▸ Collected data entries:
☆ ☆ ☆

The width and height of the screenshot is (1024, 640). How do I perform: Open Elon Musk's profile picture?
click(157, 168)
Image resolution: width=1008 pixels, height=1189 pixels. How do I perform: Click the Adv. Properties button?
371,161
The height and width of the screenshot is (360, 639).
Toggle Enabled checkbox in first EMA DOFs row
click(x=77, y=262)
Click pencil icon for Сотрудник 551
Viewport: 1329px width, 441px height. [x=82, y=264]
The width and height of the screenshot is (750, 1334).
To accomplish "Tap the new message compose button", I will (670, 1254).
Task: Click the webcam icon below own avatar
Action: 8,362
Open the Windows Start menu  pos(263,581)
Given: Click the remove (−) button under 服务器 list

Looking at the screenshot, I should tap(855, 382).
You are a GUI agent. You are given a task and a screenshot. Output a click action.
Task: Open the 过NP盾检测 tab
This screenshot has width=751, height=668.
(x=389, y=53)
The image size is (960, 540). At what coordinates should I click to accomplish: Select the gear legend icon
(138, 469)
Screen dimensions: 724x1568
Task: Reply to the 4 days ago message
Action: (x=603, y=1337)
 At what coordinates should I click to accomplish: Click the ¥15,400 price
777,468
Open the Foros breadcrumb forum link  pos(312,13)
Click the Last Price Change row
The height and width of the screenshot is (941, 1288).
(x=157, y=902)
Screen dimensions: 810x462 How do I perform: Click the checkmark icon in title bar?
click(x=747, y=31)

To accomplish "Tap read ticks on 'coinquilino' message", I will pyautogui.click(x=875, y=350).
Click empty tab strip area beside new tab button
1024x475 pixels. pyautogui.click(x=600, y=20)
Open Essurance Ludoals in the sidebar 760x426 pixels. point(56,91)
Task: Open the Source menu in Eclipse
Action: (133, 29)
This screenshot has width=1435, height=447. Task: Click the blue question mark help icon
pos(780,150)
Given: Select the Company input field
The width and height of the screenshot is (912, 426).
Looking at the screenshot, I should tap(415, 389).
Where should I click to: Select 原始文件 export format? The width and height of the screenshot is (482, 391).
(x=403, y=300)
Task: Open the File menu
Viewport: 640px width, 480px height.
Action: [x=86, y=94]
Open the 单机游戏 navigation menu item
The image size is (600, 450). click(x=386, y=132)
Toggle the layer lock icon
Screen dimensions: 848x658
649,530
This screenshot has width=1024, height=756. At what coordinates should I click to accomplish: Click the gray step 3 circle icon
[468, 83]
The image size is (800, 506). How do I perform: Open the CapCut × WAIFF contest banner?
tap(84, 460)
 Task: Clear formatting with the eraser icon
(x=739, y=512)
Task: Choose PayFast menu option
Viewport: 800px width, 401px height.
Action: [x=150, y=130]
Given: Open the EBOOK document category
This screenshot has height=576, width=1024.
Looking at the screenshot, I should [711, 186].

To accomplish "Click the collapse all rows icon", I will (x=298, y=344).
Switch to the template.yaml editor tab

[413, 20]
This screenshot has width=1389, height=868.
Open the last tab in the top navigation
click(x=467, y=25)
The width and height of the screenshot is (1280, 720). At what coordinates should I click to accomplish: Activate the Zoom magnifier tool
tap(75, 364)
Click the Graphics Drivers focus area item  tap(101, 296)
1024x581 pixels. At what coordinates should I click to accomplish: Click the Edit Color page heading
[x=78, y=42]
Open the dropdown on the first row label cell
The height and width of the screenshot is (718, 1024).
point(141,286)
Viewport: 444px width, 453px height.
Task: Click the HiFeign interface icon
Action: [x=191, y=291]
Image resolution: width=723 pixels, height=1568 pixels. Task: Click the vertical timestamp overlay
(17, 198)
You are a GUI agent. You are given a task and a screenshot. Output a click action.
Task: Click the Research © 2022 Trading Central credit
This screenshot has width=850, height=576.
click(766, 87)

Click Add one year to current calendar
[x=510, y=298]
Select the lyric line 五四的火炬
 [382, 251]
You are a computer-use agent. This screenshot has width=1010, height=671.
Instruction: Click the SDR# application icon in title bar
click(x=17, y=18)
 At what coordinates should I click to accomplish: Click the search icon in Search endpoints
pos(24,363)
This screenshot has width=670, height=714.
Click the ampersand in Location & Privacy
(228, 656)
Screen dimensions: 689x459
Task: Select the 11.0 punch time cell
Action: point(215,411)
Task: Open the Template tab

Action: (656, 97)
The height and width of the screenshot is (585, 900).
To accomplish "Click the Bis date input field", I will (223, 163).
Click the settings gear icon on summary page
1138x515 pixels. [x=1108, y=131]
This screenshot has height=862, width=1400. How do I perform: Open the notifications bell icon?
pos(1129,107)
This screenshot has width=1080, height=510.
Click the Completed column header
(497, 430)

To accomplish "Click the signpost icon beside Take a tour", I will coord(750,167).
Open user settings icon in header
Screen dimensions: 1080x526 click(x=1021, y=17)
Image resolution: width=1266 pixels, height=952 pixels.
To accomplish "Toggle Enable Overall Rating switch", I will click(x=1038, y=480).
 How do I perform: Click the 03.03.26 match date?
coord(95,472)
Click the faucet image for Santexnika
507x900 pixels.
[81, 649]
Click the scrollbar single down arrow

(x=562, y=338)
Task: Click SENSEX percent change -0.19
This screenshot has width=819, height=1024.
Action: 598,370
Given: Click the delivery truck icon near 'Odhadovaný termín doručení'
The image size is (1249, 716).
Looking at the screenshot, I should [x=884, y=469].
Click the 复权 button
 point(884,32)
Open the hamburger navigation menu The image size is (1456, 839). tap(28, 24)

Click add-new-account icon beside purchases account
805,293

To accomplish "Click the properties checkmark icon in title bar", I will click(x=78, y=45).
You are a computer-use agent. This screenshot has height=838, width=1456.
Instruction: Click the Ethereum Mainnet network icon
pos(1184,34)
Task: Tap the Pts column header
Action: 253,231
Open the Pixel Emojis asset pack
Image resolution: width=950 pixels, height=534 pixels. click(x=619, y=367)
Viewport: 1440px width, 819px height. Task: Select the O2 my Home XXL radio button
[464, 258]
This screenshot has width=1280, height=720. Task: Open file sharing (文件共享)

☆ ☆ ☆

▸ EXERCISE BRIEF: Format the records as a JSON list of strings, one string per line, omitting blank lines.

▸ COMPLETED EXERCISE:
[
  "The width and height of the screenshot is (1024, 640). How do I perform: Open Elon Musk's profile picture?",
  "click(157, 168)",
  "Image resolution: width=1008 pixels, height=1189 pixels. How do I perform: Click the Adv. Properties button?",
  "371,161",
  "The height and width of the screenshot is (360, 639).",
  "Toggle Enabled checkbox in first EMA DOFs row",
  "click(x=77, y=262)",
  "Click pencil icon for Сотрудник 551",
  "Viewport: 1329px width, 441px height. [x=82, y=264]",
  "The width and height of the screenshot is (750, 1334).",
  "To accomplish \"Tap the new message compose button\", I will (670, 1254).",
  "Task: Click the webcam icon below own avatar",
  "Action: 8,362",
  "Open the Windows Start menu  pos(263,581)",
  "Given: Click the remove (−) button under 服务器 list",
  "Looking at the screenshot, I should tap(855, 382).",
  "You are a GUI agent. You are given a task and a screenshot. Output a click action.",
  "Task: Open the 过NP盾检测 tab",
  "This screenshot has width=751, height=668.",
  "(x=389, y=53)",
  "The image size is (960, 540). At what coordinates should I click to accomplish: Select the gear legend icon",
  "(138, 469)",
  "Screen dimensions: 724x1568",
  "Task: Reply to the 4 days ago message",
  "Action: (x=603, y=1337)",
  " At what coordinates should I click to accomplish: Click the ¥15,400 price",
  "777,468",
  "Open the Foros breadcrumb forum link  pos(312,13)",
  "Click the Last Price Change row",
  "The height and width of the screenshot is (941, 1288).",
  "(x=157, y=902)",
  "Screen dimensions: 810x462 How do I perform: Click the checkmark icon in title bar?",
  "click(x=747, y=31)",
  "To accomplish \"Tap read ticks on 'coinquilino' message\", I will pyautogui.click(x=875, y=350).",
  "Click empty tab strip area beside new tab button",
  "1024x475 pixels. pyautogui.click(x=600, y=20)",
  "Open Essurance Ludoals in the sidebar 760x426 pixels. point(56,91)",
  "Task: Open the Source menu in Eclipse",
  "Action: (133, 29)",
  "This screenshot has width=1435, height=447. Task: Click the blue question mark help icon",
  "pos(780,150)",
  "Given: Select the Company input field",
  "The width and height of the screenshot is (912, 426).",
  "Looking at the screenshot, I should tap(415, 389).",
  "Where should I click to: Select 原始文件 export format? The width and height of the screenshot is (482, 391).",
  "(x=403, y=300)",
  "Task: Open the File menu",
  "Viewport: 640px width, 480px height.",
  "Action: [x=86, y=94]",
  "Open the 单机游戏 navigation menu item",
  "The image size is (600, 450). click(x=386, y=132)",
  "Toggle the layer lock icon",
  "Screen dimensions: 848x658",
  "649,530",
  "This screenshot has width=1024, height=756. At what coordinates should I click to accomplish: Click the gray step 3 circle icon",
  "[468, 83]",
  "The image size is (800, 506). How do I perform: Open the CapCut × WAIFF contest banner?",
  "tap(84, 460)",
  " Task: Clear formatting with the eraser icon",
  "(x=739, y=512)",
  "Task: Choose PayFast menu option",
  "Viewport: 800px width, 401px height.",
  "Action: [x=150, y=130]",
  "Given: Open the EBOOK document category",
  "This screenshot has height=576, width=1024.",
  "Looking at the screenshot, I should [711, 186].",
  "To accomplish \"Click the collapse all rows icon\", I will (x=298, y=344).",
  "Switch to the template.yaml editor tab",
  "[413, 20]",
  "This screenshot has width=1389, height=868.",
  "Open the last tab in the top navigation",
  "click(x=467, y=25)",
  "The width and height of the screenshot is (1280, 720). At what coordinates should I click to accomplish: Activate the Zoom magnifier tool",
  "tap(75, 364)",
  "Click the Graphics Drivers focus area item  tap(101, 296)",
  "1024x581 pixels. At what coordinates should I click to accomplish: Click the Edit Color page heading",
  "[x=78, y=42]",
  "Open the dropdown on the first row label cell",
  "The height and width of the screenshot is (718, 1024).",
  "point(141,286)",
  "Viewport: 444px width, 453px height.",
  "Task: Click the HiFeign interface icon",
  "Action: [x=191, y=291]",
  "Image resolution: width=723 pixels, height=1568 pixels. Task: Click the vertical timestamp overlay",
  "(17, 198)",
  "You are a GUI agent. You are given a task and a screenshot. Output a click action.",
  "Task: Click the Research © 2022 Trading Central credit",
  "This screenshot has width=850, height=576.",
  "click(766, 87)",
  "Click Add one year to current calendar",
  "[x=510, y=298]",
  "Select the lyric line 五四的火炬",
  " [382, 251]",
  "You are a computer-use agent. This screenshot has width=1010, height=671.",
  "Instruction: Click the SDR# application icon in title bar",
  "click(x=17, y=18)",
  " At what coordinates should I click to accomplish: Click the search icon in Search endpoints",
  "pos(24,363)",
  "This screenshot has width=670, height=714.",
  "Click the ampersand in Location & Privacy",
  "(228, 656)",
  "Screen dimensions: 689x459",
  "Task: Select the 11.0 punch time cell",
  "Action: point(215,411)",
  "Task: Open the Template tab",
  "Action: (656, 97)",
  "The height and width of the screenshot is (585, 900).",
  "To accomplish \"Click the Bis date input field\", I will (223, 163).",
  "Click the settings gear icon on summary page",
  "1138x515 pixels. [x=1108, y=131]",
  "This screenshot has height=862, width=1400. How do I perform: Open the notifications bell icon?",
  "pos(1129,107)",
  "This screenshot has width=1080, height=510.",
  "Click the Completed column header",
  "(497, 430)",
  "To accomplish \"Click the signpost icon beside Take a tour\", I will coord(750,167).",
  "Open user settings icon in header",
  "Screen dimensions: 1080x526 click(x=1021, y=17)",
  "Image resolution: width=1266 pixels, height=952 pixels.",
  "To accomplish \"Toggle Enable Overall Rating switch\", I will click(x=1038, y=480).",
  " How do I perform: Click the 03.03.26 match date?",
  "coord(95,472)",
  "Click the faucet image for Santexnika",
  "507x900 pixels.",
  "[81, 649]",
  "Click the scrollbar single down arrow",
  "(x=562, y=338)",
  "Task: Click SENSEX percent change -0.19",
  "This screenshot has width=819, height=1024.",
  "Action: 598,370",
  "Given: Click the delivery truck icon near 'Odhadovaný termín doručení'",
  "The image size is (1249, 716).",
  "Looking at the screenshot, I should [x=884, y=469].",
  "Click the 复权 button",
  " point(884,32)",
  "Open the hamburger navigation menu The image size is (1456, 839). tap(28, 24)",
  "Click add-new-account icon beside purchases account",
  "805,293",
  "To accomplish \"Click the properties checkmark icon in title bar\", I will click(x=78, y=45).",
  "You are a computer-use agent. This screenshot has height=838, width=1456.",
  "Instruction: Click the Ethereum Mainnet network icon",
  "pos(1184,34)",
  "Task: Tap the Pts column header",
  "Action: 253,231",
  "Open the Pixel Emojis asset pack",
  "Image resolution: width=950 pixels, height=534 pixels. click(x=619, y=367)",
  "Viewport: 1440px width, 819px height. Task: Select the O2 my Home XXL radio button",
  "[464, 258]",
  "This screenshot has width=1280, height=720. Task: Open file sharing (文件共享)"
]